*ページ*
------------------------------------------------

以下、ごちゃごちゃと長いけれど、特に主張とかある話じゃなく、単純に「昨日、こんなことがあったよ」というだけの話。
自治会について書き始めたら長いので、そこは端折ることにする。大雑把に私の認識だけは初めに書いておくと、これはもともと鎌倉から室町時代にかけて成立した農村の自治の動きの中から生まれた「ムラ」(惣村)がベースにある、本質的には政治組織であった*1。ただし、秀吉の改革以後、江戸時代の幕藩体制の中でこれは支配のツールに転用され、それを受け継いだ明治維新以後の政府によってある部分は行政に組み込まれ、ある部分は行政の下請けとして、戦前日本社会の骨格のひとつとなった。GHQはこれを問題視して解散・解体させたが、行政はその便利さを手放したくなかったため、形式上は民間の任意団体として基本的にすべての地域に組織させた。これが現在の自治会につながるものだ。この理解は何度かの引っ越しでいくつかの自治会に関わってきた私の観察だけでなく、いくつかの書物・文献からも学んだものであるので、概ね多くの人の理解とそれほど異なっているものではないと思っている。
民間の任意団体なので本来それには義務的な参加はない。ただし、歴史的には住民の権利・義務としての参加があり*2、居住に無関係な自由意志による加入や脱退は許されていなかった。現代では制度上そうではありえないのだから、自治会は「有志によるボランティア団体」ぐらいにまで縮小すべきだと個人的には思っている。「なくすべき」とまではいまのところ思わない。というのも、時代が変わればまた別な役割・意味をもってくるのが地域コミュニティという単位だと思うからだ。事実、「ムラ」の役割はこれまでも時代に応じて拡大と縮小を繰り返してきた。いまの時代にはかつてのような「住民の自治組織」としての政治的な役割はそこにそぐわないというだけのことだ*3。
前置きがやたらと長くなったが、その自治会の「地区役員」に今年はあたっている。何年かに一回まわってくるので、しかたなくやるわけだ*4。個人的に「自治会なんて有志によるボランティア団体ぐらいに縮小すべきだ」と思っていても、現実にそうなっていない以上、自分の個人的な思いを前面に出して「当番はやりません」みたいに拒絶したり「自治会やめます」と宣言したりまではしない。そこは波風立てずに生きていたい。
この自治会、地区役員は3つの委員会に振り分けられる。私が属しているのは「文化厚生委員会」で、イベントなどの文化行事の裏方が主な仕事ということになる。たぶん元は他にも仕事(「厚生」の部分)があったのだと推測するのだけれど、文化行事だけでも、かつてあった夏祭りも文化祭も餅つき大会もなくなって、小規模のイベントがいくつかあるだけだ。仕事がないのも張り合いがないから的な感じで規模の小さなものは企画されているのだけれど、もう大イベントをやるだけの体力はこの高齢化が進む住宅地にはない。そして、そのイベントのおそらくは残滓として、「敬老の日のお祝い」というのがある。おそらくかつては「敬老祝賀会」のイベントぐらい自治会館でやっていたのだろうが、いまは「お祝いの品」の進呈のみだ。土曜日に文化厚生委員会の会合があったのだけれど、その議題がこの「敬老の日のお祝い」だった。

------------------------------------------------

自治会についての文章の続きを、最後の一文の次から書いてください。 この後に続く行は参照しなくてかまいません。

[データセットの項目]

------------------------------------------------

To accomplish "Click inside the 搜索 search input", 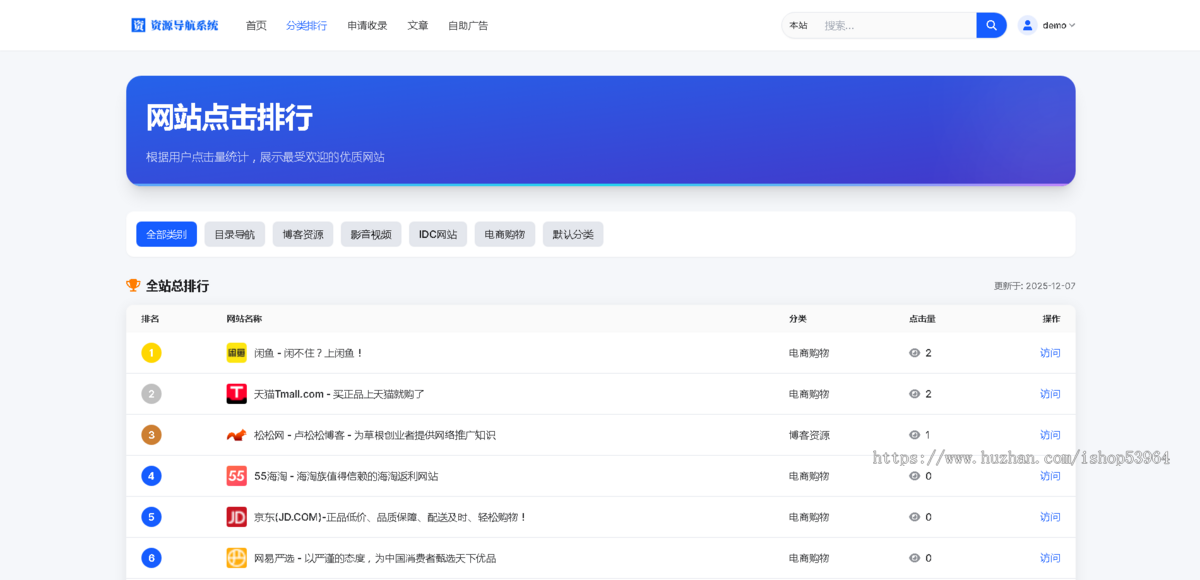I will click(890, 24).
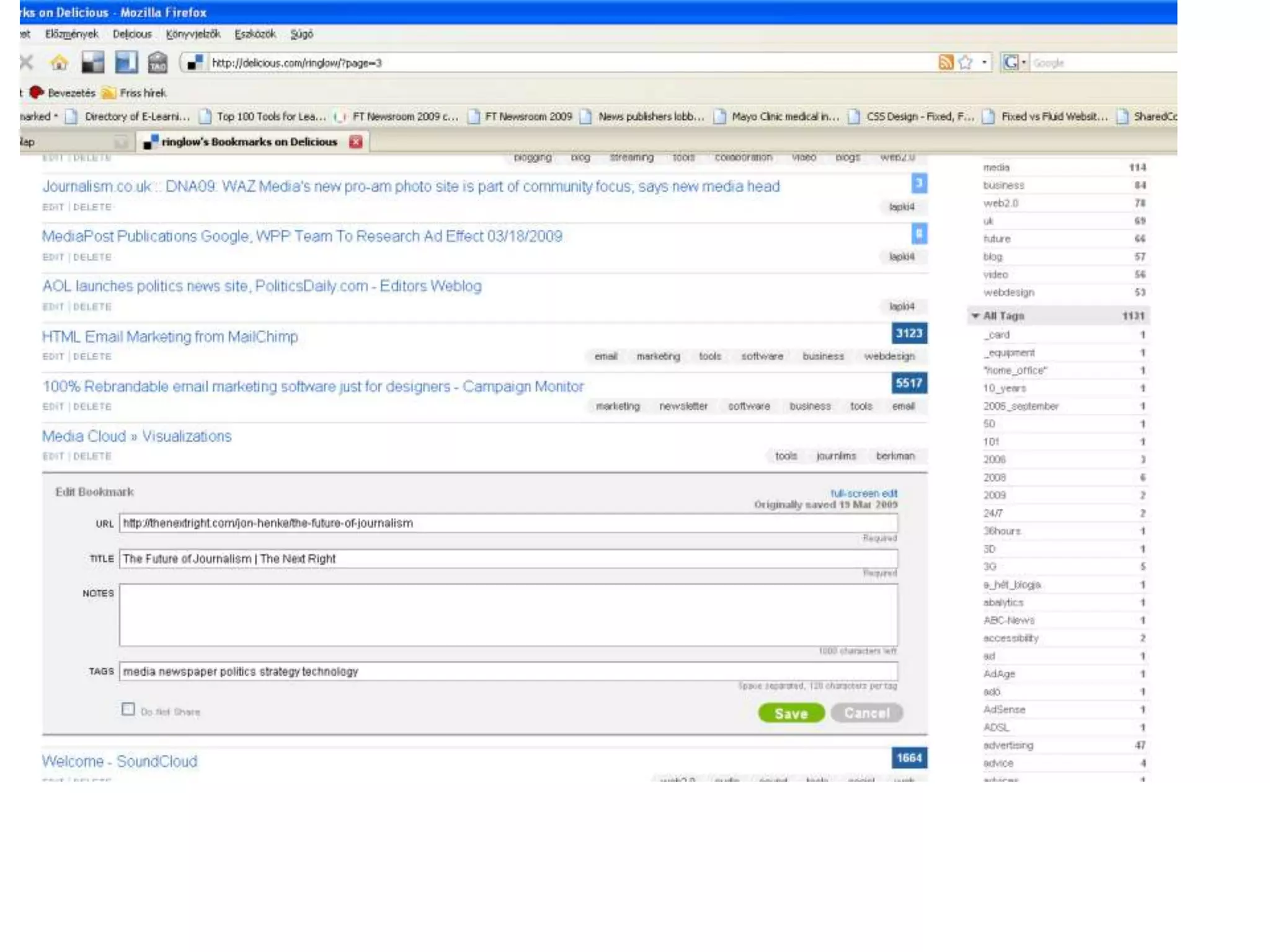Open the dropdown arrow next to bookmark star

984,63
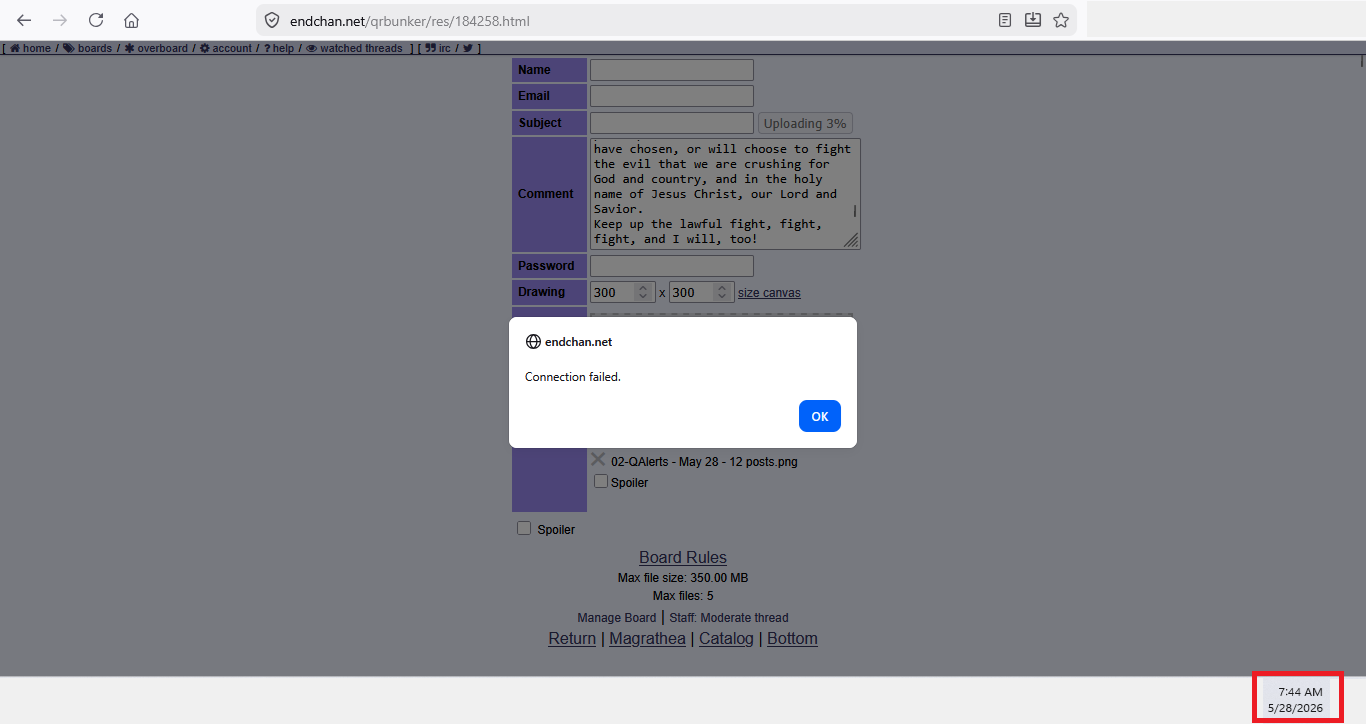Adjust drawing height stepper arrows
The width and height of the screenshot is (1366, 724).
coord(722,292)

------------------------------------------------

*出力結果*
いまでもあるのかどうか知らないが、かつては高齢者に自治体が記念品を贈ることがよくあった。「米寿の祝いに市役所から座布団をもらった」みたいな話をよく聞いたものだ。まだ平均寿命がそれほど高くなかった昭和の時代にあっては、「健康に長生きをすれば市から表彰される」みたいな意識があれば人々の健康維持へのモチベーションを上げることができた。だから公的機関が高齢者に祝意を示すのは保健政策上も意味があったわけだ。おそらく自治会の「敬老の日のお祝い」も、そういった時代の流れの中で定着したのだろう。近隣の自治会でも金品の贈呈をやっているという。ただし、毎年やるところはだんだん減ってきているとか、もう廃止したとかの話もあるらしい。高齢者がこれだけ増えれば、そりゃ、珍しくもないものな。
今日の委員会の話だと、ここの自治会のように、「敬老の日のお祝いの品を希望されますか?」と意思を確認してから毎年、粗品を配布している自治会は少ないらしい。ここの自治会がそれをする理由はもちろんある。さまざまな事情(たとえば「まだワシは若い!」というようなカワイイものから、「入院中でそれどころじゃない」という深刻なものまでいろいろあるだろう)で祝い品が嬉しくない人は普通にいる。さらに、たとえば施設入所とか「娘の家に厄介になってます」とかで不在の人のところに祝い品を届けようと無駄足を繰り返すのも負担になるばかりだ。なので、まずは回覧でアンケートを回して、希望者分だけ粗品を用意して、それを地区役員が敬老の日に合わせて届ける、という段取りになる。
もともとこの粗品、紅白まんじゅうだったらしい。昭和の時代には、なにかというと紅白まんじゅうが出た。小学校の頃は運動会とか卒業式とか、年に3回ぐらいは紅白まんじゅうを家に持ち帰らされたような記憶がある。その時代はまだ大家族時代の名残があったから、おじいちゃんから孫までのどこかに必ず需要があって、それはそれなりに喜ばれたのだろう。ただ、小学校のどこかで「あれは衛生上よくない」みたいな話があって、やがて紅白まんじゅうの配布はなくなった。それでもそういうのを一手に請け負う地域の和菓子屋みたいなのがどこにでもあって、ここの自治会の「敬老の日のお祝い」も、当初はそこのまんじゅうだった。それが数年前に「まんじゅうかもしくは商品券」という選択式になった。確認するアンケートの際に、どちらを希望するかを記入してもらう。なぜ商品券になったのかの理由は複数あるのだけれど、その最も大きなものは「医者から甘いものを止められている」人が一定数存在するからだ。かつての大家族なら、自分が食べなくても貰い物のまんじゅうを喜ぶ子どもがいた。いまの少子高齢化の時代、そんな子どもはめったにいない。メタボリックシンドロームの撲滅が喫緊の課題とされるこのご時世にあって、甘いまんじゅうの押しつけはどう考えてもダメだろう。だから、選択肢として商品券を入れるのは理にかなっているわけだ。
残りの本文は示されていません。